+++ EXCERPTED DATA

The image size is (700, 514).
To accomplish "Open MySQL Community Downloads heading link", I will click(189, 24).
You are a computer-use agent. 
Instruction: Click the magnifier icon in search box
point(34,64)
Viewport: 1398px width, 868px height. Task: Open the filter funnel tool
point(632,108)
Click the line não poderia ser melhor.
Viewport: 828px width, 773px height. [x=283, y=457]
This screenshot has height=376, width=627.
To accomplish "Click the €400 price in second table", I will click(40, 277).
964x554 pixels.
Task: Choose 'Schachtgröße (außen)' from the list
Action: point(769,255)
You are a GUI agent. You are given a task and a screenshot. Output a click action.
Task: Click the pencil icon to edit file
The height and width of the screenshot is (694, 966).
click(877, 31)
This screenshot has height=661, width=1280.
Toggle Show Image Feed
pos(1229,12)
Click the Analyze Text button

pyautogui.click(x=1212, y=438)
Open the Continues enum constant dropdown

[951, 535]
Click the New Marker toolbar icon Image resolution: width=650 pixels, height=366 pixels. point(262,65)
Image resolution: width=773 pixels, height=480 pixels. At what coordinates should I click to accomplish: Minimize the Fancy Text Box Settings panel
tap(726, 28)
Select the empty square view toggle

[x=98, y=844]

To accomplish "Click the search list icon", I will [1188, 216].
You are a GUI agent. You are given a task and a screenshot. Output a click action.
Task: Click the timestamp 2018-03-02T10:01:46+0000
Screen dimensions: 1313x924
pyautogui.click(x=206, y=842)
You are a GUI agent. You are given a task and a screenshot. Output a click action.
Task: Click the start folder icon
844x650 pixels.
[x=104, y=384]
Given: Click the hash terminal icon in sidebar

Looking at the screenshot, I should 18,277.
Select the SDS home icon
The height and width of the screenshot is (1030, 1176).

++++++

* PROBLEM DETAILS:
Print only the lines from the one with "Given: Click the" to the end of the records, both included.

* ANSWER AREA:
Given: Click the hash terminal icon in sidebar

Looking at the screenshot, I should 18,277.
Select the SDS home icon
The height and width of the screenshot is (1030, 1176).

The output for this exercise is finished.